About the Author: Anant Tripathi is a Student of the OP Jindal Global University, Sonipat.
INTRODUCTION
The Company is considered as an independent person under section 2(20) of the Companies Act, 2013[1], having an identity of its own, which is independent and distinct from its members and shareholders. The Honorable Supreme Court of India, in Bacha F. Guzdar v CIT, Bombay[2], recognised the distinct juristic personality of a company, separate from its shareholders. This principle has since been utilized to distinguish a company’s independent existence from that of its owners (whether individuals or entities) through the concept of the “Corporate Veil.” The concept of separate identity originated from the Saloman case in England.

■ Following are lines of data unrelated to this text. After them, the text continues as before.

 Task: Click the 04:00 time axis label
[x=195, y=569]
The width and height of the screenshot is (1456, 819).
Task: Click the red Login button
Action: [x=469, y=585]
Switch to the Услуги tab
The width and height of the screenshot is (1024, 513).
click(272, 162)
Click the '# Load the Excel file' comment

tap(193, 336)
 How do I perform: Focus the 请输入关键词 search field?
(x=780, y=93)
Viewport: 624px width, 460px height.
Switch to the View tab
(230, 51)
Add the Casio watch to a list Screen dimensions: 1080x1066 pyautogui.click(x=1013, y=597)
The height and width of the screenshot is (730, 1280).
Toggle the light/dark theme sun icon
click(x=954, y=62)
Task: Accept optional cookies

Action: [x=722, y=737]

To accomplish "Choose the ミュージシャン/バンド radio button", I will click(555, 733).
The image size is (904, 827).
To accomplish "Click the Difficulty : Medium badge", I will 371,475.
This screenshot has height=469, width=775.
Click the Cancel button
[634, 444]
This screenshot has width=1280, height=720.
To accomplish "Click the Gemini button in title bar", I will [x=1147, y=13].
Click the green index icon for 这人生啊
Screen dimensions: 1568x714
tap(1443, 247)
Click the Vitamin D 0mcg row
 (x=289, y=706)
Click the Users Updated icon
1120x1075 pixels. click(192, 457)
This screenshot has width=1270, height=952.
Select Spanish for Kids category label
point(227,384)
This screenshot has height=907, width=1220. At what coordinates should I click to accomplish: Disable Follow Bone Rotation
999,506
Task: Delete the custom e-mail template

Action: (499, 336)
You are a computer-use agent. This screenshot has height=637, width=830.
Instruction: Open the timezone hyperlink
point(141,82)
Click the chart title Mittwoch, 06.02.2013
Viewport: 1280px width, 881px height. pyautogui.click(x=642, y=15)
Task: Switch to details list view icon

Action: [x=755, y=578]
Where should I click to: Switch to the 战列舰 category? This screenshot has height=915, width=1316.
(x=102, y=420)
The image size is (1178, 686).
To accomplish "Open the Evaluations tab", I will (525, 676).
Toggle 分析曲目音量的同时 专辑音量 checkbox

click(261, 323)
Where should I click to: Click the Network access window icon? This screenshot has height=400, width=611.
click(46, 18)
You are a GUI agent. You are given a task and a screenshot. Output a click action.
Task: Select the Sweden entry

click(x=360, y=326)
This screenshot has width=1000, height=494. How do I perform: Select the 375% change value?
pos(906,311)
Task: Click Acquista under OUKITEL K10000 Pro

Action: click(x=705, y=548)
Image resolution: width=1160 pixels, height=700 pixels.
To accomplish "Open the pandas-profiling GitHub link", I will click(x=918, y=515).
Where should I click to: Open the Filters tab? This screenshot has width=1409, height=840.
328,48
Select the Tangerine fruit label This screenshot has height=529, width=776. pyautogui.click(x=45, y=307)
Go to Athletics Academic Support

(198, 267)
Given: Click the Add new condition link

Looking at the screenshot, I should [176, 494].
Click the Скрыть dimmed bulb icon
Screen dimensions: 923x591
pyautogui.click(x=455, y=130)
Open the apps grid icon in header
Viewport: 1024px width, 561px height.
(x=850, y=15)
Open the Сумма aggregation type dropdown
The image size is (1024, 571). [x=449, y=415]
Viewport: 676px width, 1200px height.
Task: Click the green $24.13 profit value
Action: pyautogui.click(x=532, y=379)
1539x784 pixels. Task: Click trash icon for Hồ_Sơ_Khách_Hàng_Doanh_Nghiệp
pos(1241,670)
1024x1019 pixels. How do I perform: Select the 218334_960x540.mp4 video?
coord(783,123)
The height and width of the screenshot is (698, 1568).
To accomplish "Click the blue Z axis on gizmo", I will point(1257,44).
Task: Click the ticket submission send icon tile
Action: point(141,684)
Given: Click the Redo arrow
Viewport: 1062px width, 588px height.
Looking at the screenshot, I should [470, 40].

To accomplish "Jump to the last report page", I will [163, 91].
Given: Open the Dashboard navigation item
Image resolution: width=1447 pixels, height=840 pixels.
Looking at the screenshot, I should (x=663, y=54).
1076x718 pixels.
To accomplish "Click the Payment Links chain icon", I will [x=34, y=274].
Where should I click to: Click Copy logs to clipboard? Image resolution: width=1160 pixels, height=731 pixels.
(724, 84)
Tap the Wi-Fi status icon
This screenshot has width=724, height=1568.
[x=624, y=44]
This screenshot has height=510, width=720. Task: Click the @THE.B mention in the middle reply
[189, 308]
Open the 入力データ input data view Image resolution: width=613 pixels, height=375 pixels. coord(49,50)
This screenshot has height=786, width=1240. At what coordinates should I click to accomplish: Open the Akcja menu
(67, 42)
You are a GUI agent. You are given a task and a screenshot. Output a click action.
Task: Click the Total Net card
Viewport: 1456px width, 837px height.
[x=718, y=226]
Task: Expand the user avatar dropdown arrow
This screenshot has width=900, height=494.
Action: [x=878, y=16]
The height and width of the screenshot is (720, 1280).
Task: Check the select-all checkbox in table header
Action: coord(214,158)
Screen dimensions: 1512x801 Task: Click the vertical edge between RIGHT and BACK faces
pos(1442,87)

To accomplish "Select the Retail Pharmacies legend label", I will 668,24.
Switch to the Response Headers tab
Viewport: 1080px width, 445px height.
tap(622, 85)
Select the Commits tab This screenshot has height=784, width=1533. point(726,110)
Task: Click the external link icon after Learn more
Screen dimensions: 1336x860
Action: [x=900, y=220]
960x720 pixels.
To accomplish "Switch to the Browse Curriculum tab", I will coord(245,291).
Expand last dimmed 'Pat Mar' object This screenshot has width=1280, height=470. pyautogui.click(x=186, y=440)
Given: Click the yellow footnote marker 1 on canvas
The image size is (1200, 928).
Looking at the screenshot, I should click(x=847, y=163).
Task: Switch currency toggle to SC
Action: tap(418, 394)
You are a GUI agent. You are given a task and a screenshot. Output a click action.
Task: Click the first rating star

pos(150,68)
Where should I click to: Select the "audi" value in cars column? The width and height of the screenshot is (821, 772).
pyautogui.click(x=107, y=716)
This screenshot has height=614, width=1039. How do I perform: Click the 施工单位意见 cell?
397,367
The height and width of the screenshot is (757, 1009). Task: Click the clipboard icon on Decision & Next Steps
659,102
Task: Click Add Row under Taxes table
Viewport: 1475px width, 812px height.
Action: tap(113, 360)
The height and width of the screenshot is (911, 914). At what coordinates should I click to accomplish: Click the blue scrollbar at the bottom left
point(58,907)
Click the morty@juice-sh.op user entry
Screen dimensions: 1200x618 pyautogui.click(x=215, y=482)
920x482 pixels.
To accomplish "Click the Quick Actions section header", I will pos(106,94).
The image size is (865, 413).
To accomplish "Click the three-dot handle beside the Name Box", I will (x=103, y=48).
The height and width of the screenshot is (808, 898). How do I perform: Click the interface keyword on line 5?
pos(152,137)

In the case of Chiranjitlal Chaudhary v Association of India[3], the court gave the company similar status as an individual and gave rights to the company under Article 21 as well. Article 21 states that no individual can be denied of his life and liberty with the exception as per procedure established by law[4]. A company uses its employees, managers, directors, and other agents to carry out its operations. It owns all of its assets and liabilities, but neither the owner nor the directors are accountable for the company’s actions. It termed this the corporate veil. It is a legal concept that separates an organization’s operations from its shareholders’. Additionally, it shields investors from being held accountable for the company’s decisions. A court may also decide in this situation whether or not stockholders ought to be held accountable for the company’s deeds. To put it simply, the beneficiaries are shielded from their fraudulent activities by the act and the veil. Under Companies Law, the directors can’t get personal benefits from the company, and their assets can’t be used to fulfill the liabilities of the company. So, this is a gap present in the governance which is misused by the employees of the company, especially directors or owner, unless specified by law. The gap is often misused for personal benefits by using the company’s name, and therefore the companies are made liable, thus directors can escape themselves.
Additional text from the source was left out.